### Problem to solve
Tell how many lines in the data below hold the string "Given"; give nothing but the number.

◆ ◆ ◆ ◆ ◆

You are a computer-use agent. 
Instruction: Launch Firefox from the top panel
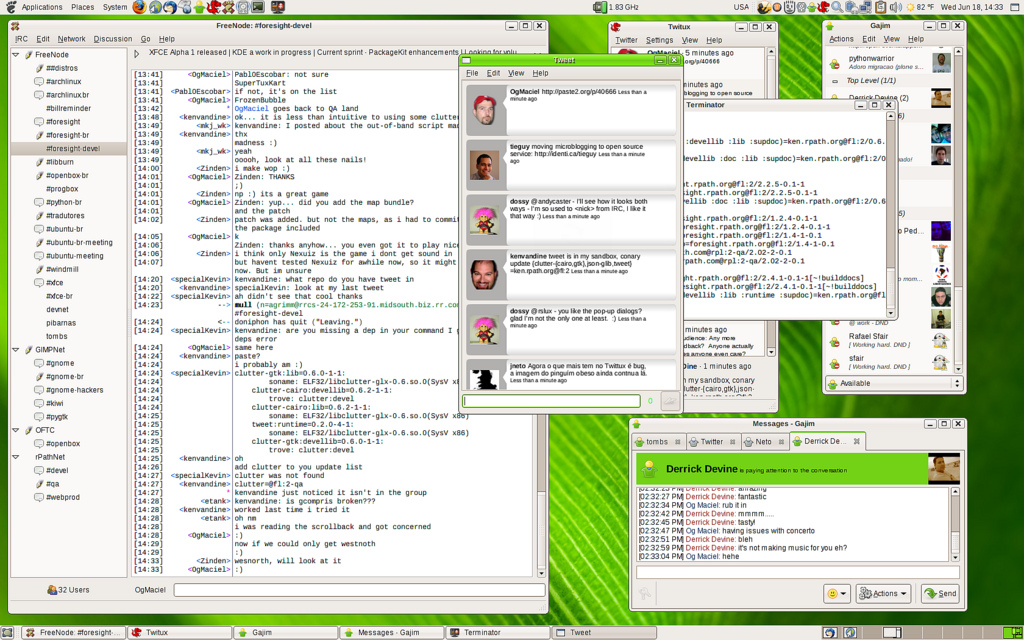[139, 7]
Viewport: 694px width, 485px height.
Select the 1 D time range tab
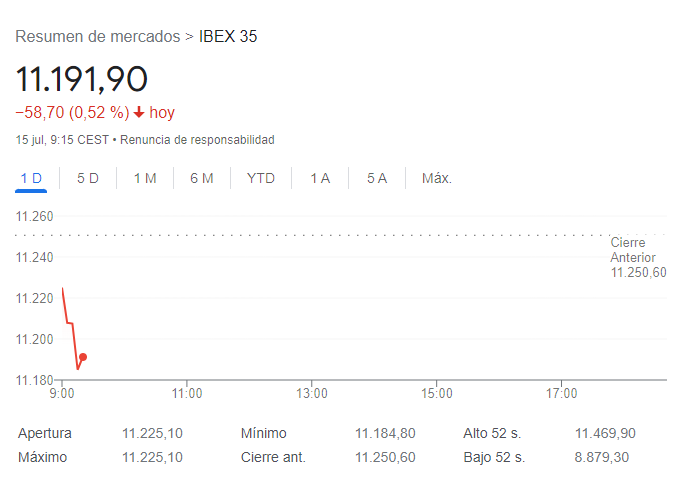31,178
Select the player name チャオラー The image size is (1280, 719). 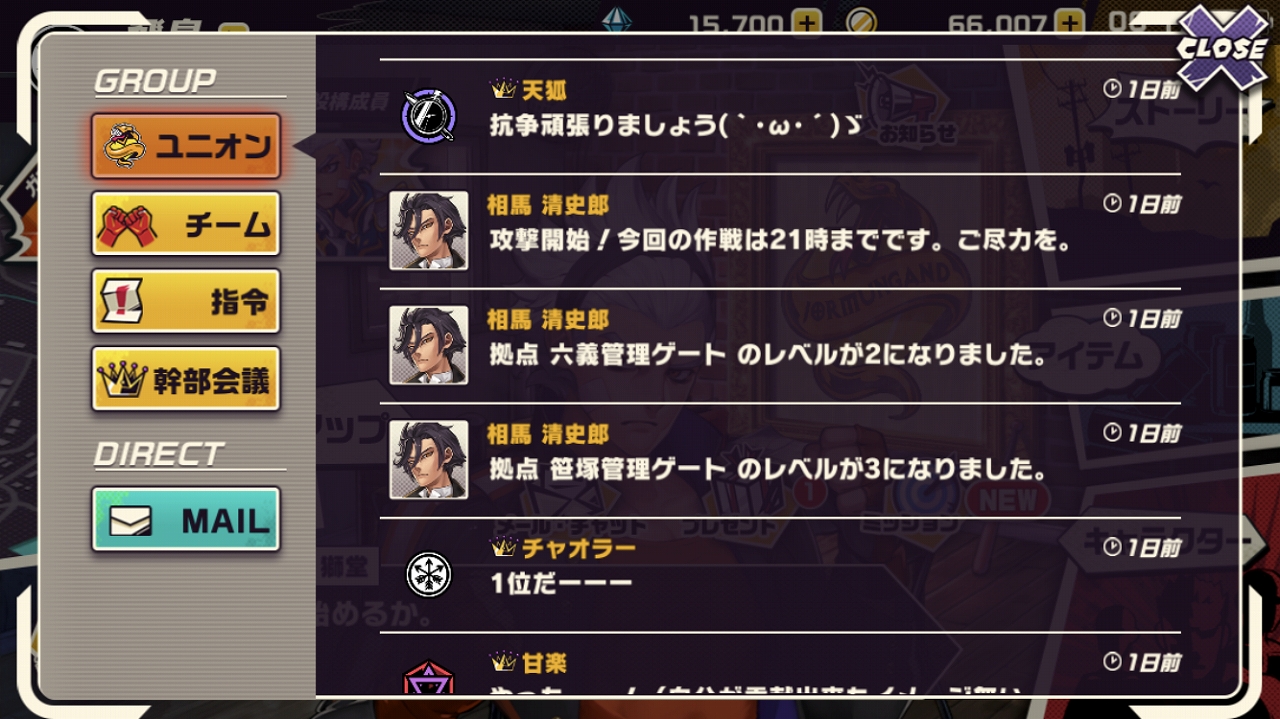[x=579, y=548]
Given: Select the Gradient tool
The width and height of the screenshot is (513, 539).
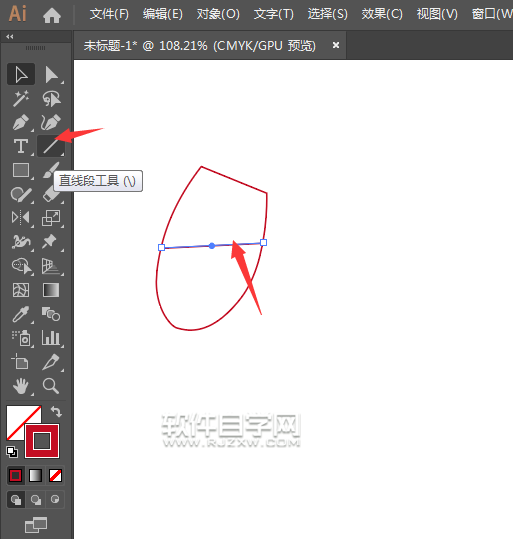Looking at the screenshot, I should (x=51, y=290).
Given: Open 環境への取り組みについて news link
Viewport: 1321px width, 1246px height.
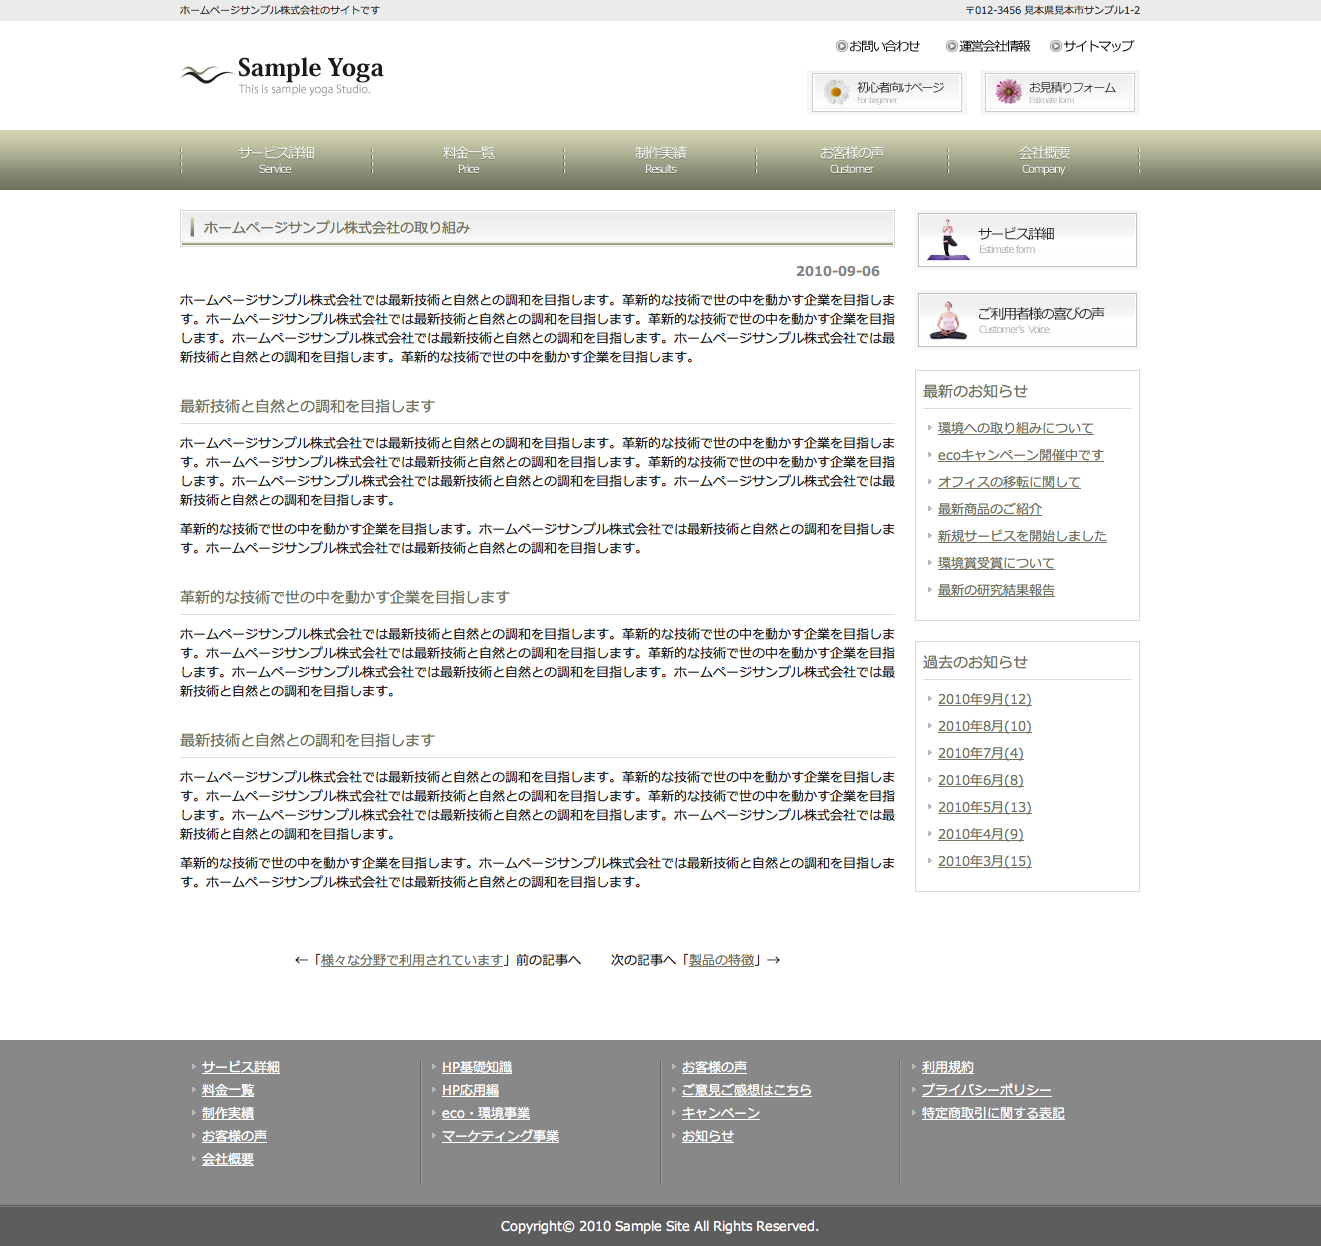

◆ ◆ ◆ ◆ ◆

### Exercise result
2